▶ WORK INSTRUCTIONS: Copy out the lines verbatim, beginning with the line that contains "The width and height of the screenshot is (700, 530)." and continuing through the end of the records.

▶ EXCERPTED DATA:
====
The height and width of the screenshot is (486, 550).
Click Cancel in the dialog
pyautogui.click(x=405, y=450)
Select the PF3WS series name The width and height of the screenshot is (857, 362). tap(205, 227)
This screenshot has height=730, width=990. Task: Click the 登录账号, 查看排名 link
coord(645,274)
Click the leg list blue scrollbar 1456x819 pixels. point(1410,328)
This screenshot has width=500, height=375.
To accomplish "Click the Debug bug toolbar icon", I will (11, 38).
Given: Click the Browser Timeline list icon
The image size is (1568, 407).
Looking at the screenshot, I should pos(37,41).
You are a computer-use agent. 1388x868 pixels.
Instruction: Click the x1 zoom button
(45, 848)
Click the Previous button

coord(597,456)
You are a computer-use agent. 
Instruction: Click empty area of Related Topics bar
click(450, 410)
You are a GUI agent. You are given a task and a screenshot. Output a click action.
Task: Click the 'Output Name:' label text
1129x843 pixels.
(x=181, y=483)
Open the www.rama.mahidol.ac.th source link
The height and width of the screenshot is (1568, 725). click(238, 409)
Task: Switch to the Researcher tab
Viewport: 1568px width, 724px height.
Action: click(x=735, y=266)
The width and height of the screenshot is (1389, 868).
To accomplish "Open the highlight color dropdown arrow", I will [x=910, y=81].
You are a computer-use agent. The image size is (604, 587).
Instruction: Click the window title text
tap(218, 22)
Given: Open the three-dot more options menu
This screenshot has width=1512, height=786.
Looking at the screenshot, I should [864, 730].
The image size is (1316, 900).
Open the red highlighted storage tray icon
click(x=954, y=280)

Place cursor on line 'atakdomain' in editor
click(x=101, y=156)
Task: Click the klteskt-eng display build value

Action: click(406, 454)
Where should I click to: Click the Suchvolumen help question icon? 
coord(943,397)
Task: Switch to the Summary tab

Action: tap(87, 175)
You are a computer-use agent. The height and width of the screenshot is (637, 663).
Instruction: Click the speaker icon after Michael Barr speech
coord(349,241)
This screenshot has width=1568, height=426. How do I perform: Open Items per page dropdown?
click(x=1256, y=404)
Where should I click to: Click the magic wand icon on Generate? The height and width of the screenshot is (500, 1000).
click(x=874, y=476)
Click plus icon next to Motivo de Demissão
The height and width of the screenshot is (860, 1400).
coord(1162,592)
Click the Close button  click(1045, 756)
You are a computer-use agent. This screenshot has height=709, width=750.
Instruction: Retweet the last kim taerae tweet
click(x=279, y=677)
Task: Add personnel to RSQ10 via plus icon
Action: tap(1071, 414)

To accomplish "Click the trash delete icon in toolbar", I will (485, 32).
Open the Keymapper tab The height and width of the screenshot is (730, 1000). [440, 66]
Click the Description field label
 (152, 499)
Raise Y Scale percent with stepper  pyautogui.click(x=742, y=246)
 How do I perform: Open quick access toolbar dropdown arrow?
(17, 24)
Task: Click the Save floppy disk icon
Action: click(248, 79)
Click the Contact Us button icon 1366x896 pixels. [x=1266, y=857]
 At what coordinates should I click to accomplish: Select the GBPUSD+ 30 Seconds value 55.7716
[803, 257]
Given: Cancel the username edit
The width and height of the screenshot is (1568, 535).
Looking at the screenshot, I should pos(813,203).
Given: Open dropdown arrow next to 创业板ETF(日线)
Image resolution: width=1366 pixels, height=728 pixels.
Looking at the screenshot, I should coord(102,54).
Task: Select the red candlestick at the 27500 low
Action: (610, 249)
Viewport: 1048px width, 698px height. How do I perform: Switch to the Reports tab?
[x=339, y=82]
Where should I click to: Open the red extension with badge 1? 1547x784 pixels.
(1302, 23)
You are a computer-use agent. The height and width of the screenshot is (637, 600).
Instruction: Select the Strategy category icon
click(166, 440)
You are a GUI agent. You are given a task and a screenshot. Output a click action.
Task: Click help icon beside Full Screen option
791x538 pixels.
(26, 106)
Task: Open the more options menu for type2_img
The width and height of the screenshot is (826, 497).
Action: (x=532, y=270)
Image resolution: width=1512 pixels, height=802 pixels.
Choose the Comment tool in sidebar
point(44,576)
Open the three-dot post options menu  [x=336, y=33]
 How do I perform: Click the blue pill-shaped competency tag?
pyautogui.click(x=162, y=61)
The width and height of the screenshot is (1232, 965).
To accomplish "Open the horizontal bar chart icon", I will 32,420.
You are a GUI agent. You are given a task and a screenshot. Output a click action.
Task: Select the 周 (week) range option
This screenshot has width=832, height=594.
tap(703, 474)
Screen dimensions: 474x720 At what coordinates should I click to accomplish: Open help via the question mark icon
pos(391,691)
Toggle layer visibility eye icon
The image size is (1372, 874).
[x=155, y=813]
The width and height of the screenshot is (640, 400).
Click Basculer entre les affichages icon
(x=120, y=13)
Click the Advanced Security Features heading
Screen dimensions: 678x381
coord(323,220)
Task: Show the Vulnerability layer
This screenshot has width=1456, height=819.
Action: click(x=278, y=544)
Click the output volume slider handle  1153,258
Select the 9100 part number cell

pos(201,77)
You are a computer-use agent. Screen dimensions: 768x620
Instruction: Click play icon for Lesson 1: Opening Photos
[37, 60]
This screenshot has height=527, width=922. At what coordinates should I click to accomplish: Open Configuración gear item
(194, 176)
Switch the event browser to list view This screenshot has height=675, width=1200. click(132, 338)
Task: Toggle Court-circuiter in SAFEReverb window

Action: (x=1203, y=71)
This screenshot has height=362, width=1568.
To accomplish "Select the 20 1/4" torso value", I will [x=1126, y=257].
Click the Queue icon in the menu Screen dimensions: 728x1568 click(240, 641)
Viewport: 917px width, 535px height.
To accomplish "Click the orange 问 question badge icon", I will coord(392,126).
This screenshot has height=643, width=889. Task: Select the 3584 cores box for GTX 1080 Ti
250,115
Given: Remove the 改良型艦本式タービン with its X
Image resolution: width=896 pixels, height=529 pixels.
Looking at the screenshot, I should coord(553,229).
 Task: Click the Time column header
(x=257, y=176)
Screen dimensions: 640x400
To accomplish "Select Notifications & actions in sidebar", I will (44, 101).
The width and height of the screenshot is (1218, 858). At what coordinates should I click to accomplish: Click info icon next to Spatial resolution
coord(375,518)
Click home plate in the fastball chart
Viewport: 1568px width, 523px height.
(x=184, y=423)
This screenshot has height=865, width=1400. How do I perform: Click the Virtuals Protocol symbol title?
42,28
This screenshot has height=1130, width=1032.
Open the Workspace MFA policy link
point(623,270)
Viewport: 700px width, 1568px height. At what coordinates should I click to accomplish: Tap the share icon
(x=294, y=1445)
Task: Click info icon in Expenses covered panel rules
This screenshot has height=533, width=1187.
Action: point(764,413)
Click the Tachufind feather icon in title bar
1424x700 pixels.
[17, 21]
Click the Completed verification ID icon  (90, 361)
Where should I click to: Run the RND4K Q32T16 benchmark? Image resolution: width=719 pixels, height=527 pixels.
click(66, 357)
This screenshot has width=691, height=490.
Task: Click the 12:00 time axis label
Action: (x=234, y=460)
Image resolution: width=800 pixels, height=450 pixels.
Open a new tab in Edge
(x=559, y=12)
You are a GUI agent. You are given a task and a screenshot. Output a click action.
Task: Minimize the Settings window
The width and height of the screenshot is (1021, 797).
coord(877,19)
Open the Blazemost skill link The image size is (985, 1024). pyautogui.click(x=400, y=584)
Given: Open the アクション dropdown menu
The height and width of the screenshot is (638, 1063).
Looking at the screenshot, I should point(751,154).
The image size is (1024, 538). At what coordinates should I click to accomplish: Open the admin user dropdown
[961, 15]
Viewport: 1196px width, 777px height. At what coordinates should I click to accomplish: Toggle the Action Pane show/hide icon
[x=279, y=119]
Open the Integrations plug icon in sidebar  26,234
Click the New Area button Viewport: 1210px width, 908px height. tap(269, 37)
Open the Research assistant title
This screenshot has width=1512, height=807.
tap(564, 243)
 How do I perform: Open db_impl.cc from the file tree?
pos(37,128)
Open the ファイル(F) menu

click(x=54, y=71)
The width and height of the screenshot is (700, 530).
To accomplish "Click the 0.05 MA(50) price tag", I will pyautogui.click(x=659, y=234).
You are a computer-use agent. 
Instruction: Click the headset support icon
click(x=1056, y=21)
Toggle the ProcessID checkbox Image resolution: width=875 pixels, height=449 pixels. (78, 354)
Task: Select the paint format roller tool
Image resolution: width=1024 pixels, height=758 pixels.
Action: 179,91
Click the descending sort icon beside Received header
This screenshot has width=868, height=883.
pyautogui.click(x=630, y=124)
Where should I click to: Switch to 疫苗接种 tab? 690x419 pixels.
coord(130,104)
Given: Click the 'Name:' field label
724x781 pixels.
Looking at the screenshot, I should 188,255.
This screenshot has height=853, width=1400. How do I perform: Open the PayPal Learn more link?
====
▶ EXERCISE RESULT:
The width and height of the screenshot is (700, 530).
To accomplish "Click the 0.05 MA(50) price tag", I will pyautogui.click(x=659, y=234).
You are a computer-use agent. 
Instruction: Click the headset support icon
click(x=1056, y=21)
Toggle the ProcessID checkbox Image resolution: width=875 pixels, height=449 pixels. (78, 354)
Task: Select the paint format roller tool
Image resolution: width=1024 pixels, height=758 pixels.
Action: 179,91
Click the descending sort icon beside Received header
This screenshot has width=868, height=883.
pyautogui.click(x=630, y=124)
Where should I click to: Switch to 疫苗接种 tab? 690x419 pixels.
coord(130,104)
Given: Click the 'Name:' field label
724x781 pixels.
Looking at the screenshot, I should 188,255.
This screenshot has height=853, width=1400. How do I perform: Open the PayPal Learn more link?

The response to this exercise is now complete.